**WRITTEN REQUEST A**
Can you quote the rows verbatim, everything from the line containing "[store logo] (26, 18)" down to the line containing "[Share on Pinterest] (469, 910)", both lines included?

**TEXT PROVIDED**
++++++
On August 15, 1947, on the eve of India’s independence from the United Kingdom, came a directive which would transform the subcontinent for the next six decades. In order to safeguard the country’s Muslim population from the Hindu majority, the departing colonial leaders set aside the northwestern and eastern portions of the territory for their use. Many of the approximately 100 million Muslims living scattered throughout India were given little more than 73 days to relocate to these territories, the modern-day nations of Pakistan and Bangladesh. As the borders for the new countries were drawn by Sir Cyril Radcliffe (an Englishman whose ignorance of Indian history and culture was perceived, by the colonial government, as an assurance of his impartiality), the state of Punjab was bisected between India and Pakistan, the latter of which retained ownership of the state capital of Lahore. It was in the wake of this loss that Punjab would found a new state capital: one which would not only serve the logistical requirements of the state, but make an unequivocal statement to the entire world that a new India—modernized, prosperous, and independent—had arrived.
++++++
(Rows from a pointing dataset)
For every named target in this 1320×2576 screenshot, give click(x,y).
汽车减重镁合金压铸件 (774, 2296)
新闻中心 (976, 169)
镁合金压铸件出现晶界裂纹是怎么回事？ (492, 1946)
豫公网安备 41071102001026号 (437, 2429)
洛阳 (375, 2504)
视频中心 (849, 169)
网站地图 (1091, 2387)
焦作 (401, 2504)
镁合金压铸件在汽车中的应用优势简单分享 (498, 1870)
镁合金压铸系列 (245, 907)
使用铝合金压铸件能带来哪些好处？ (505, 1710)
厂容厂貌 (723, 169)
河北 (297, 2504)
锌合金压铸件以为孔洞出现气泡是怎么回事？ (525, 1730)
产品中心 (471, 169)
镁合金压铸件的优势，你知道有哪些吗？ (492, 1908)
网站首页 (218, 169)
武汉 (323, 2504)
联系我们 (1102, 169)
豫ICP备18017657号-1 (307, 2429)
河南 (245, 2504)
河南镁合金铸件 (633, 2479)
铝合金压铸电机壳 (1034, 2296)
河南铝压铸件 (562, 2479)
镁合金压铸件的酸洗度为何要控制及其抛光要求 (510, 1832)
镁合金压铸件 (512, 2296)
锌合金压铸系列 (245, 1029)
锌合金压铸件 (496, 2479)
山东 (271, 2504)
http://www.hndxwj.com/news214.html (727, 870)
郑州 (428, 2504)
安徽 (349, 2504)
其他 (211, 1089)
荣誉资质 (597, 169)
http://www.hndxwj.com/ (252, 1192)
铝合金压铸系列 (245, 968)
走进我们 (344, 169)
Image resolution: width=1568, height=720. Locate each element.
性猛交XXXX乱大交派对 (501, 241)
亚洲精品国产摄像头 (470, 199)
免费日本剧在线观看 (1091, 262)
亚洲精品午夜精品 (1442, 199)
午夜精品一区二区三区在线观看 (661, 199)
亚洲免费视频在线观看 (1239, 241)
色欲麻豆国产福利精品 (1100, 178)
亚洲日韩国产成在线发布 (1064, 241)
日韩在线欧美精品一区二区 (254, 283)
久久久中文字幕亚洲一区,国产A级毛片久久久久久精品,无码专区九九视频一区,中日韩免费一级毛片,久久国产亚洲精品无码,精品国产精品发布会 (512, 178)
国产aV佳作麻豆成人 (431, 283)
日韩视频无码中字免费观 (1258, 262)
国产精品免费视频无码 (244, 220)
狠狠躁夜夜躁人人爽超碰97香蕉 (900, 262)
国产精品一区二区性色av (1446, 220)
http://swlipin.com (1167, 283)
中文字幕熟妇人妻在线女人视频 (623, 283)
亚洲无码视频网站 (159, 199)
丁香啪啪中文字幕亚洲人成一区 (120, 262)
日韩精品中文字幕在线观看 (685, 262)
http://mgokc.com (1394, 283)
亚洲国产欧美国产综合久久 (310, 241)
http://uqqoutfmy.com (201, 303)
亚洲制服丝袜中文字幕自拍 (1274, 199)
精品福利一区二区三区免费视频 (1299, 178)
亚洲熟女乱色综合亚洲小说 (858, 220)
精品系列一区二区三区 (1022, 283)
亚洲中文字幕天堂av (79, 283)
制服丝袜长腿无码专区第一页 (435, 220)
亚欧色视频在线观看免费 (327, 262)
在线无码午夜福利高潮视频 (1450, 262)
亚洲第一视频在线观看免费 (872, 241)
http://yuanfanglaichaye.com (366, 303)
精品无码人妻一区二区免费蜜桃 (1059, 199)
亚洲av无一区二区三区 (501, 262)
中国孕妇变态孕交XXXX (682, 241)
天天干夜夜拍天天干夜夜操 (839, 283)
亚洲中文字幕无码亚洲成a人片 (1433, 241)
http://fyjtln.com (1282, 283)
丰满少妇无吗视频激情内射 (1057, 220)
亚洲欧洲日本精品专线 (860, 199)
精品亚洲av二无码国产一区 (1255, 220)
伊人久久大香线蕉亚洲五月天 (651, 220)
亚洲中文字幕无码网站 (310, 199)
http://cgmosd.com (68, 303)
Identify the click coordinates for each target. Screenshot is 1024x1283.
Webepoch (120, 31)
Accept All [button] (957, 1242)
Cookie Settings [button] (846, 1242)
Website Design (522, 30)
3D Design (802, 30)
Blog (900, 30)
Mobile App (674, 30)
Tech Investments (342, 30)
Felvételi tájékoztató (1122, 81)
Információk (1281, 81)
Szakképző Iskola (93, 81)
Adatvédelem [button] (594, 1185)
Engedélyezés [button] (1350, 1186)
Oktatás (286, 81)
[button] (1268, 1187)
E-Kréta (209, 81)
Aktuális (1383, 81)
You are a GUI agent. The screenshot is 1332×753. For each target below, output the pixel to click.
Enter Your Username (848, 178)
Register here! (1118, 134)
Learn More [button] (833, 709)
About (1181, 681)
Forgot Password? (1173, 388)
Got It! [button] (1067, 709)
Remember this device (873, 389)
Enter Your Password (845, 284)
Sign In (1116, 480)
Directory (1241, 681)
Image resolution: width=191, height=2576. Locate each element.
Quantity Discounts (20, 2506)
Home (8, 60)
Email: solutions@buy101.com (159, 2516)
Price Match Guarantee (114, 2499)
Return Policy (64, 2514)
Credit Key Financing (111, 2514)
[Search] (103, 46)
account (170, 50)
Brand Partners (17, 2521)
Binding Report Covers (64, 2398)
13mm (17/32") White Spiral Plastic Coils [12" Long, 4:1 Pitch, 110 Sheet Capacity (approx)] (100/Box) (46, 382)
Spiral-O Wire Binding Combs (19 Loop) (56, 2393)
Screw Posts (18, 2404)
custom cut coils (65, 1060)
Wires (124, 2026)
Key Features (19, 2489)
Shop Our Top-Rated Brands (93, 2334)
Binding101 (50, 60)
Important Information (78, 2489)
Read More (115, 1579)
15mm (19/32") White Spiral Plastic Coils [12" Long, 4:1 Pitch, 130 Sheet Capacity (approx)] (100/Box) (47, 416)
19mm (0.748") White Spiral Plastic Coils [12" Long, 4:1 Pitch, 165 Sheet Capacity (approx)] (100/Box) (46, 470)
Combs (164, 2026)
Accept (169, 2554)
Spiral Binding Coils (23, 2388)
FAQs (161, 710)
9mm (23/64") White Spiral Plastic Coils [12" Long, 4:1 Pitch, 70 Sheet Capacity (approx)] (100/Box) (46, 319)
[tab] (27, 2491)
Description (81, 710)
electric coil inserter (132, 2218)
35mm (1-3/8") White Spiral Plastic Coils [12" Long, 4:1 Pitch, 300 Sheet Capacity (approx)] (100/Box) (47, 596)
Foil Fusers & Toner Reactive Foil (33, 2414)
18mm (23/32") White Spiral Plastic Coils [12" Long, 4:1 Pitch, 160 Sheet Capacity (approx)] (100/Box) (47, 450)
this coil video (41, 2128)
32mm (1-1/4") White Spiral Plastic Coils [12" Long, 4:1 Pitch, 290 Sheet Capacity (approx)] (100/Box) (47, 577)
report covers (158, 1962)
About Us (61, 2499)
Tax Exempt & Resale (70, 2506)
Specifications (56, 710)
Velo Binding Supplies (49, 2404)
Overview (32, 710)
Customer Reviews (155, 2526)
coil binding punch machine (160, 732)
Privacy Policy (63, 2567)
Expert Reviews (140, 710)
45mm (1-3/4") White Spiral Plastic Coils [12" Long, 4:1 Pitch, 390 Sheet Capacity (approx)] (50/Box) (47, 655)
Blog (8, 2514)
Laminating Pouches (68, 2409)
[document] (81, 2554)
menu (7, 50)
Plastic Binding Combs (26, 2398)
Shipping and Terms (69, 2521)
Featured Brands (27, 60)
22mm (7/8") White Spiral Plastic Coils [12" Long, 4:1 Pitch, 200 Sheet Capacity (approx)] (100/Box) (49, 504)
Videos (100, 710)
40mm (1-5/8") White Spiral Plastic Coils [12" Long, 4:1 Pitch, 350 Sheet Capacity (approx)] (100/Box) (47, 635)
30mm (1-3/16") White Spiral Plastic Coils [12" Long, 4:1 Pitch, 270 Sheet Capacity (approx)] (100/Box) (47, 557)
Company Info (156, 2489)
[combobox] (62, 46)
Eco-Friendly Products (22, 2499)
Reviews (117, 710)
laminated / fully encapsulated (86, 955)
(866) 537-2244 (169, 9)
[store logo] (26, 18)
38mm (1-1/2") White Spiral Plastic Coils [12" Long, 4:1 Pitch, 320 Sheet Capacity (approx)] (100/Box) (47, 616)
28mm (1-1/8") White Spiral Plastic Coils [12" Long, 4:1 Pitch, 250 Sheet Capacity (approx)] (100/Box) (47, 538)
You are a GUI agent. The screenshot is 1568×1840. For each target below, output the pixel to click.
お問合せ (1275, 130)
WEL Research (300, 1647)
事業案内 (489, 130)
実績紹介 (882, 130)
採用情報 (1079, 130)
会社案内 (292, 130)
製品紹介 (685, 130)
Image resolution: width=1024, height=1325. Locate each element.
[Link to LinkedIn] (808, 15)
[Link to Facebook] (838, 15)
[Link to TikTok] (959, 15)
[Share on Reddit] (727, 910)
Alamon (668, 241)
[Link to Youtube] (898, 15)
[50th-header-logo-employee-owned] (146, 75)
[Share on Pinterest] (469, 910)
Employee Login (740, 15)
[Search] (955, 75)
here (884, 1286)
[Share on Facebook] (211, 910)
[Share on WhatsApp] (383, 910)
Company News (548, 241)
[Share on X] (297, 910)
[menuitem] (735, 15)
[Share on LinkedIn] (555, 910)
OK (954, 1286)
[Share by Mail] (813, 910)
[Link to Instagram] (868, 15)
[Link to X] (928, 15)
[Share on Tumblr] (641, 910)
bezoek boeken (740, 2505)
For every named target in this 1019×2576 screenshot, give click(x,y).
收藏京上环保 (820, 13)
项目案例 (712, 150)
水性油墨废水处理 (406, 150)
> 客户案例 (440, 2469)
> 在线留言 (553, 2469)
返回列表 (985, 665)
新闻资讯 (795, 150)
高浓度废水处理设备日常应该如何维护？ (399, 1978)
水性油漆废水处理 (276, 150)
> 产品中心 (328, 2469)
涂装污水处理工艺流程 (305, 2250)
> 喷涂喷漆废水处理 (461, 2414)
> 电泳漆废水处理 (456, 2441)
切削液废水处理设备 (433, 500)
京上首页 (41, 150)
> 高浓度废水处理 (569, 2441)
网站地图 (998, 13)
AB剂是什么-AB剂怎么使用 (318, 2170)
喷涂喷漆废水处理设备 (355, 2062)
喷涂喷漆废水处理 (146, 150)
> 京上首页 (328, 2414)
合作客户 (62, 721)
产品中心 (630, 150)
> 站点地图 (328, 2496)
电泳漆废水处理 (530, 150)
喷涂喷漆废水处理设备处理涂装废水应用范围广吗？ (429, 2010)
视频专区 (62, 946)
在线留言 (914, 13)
++++++
**WRITTEN REQUEST B**
Could you extend the account of India's partition and Punjab's new state capital, picking up after its final sentence?

**FINAL RESULT A**
[store logo] (26, 18)
38mm (1-1/2") White Spiral Plastic Coils [12" Long, 4:1 Pitch, 320 Sheet Capacity (approx)] (100/Box) (47, 616)
28mm (1-1/8") White Spiral Plastic Coils [12" Long, 4:1 Pitch, 250 Sheet Capacity (approx)] (100/Box) (47, 538)
You are a GUI agent. The screenshot is 1568×1840. For each target below, output the pixel to click.
お問合せ (1275, 130)
WEL Research (300, 1647)
事業案内 (489, 130)
実績紹介 (882, 130)
採用情報 (1079, 130)
会社案内 (292, 130)
製品紹介 (685, 130)
Image resolution: width=1024, height=1325. Locate each element.
[Link to LinkedIn] (808, 15)
[Link to Facebook] (838, 15)
[Link to TikTok] (959, 15)
[Share on Reddit] (727, 910)
Alamon (668, 241)
[Link to Youtube] (898, 15)
[50th-header-logo-employee-owned] (146, 75)
[Share on Pinterest] (469, 910)

**FINAL RESULT B**
Bereft of Lahore, the Punjabi government elected to build a new capital city in a plain situated along an existing railroad track 270 kilometers (167.8 miles) north of New Delhi. Jawaharlal Nehru, the first Prime Minister of India, was determined that this new city should project an image of modernity and progress, a mandate which was put to the American architect Albert Mayer and his collaborator Matthew Nowicki. Over the next year, the pair began to develop a plan based on the Garden City model but, when Nowicki died unexpectedly in an accident in August 1950, Mayer withdrew from the project.
With the initial design team gone, the directors of the Chandigarh Capital Project journeyed to Europe to search for a replacement. They were referred to the French architect Le Corbusier who agreed on the grounds that his cousin, Pierre Jeanneret, be hired as the site architect. Maxwell Fry and Jane Drew, the English couple and architectural team who had suggested Le Corbusier for the project, also agreed to work on the housing for the project; Le Corbusier would be in charge of further developing and detailing the preliminary plan already laid out by Mayer and Nowicki.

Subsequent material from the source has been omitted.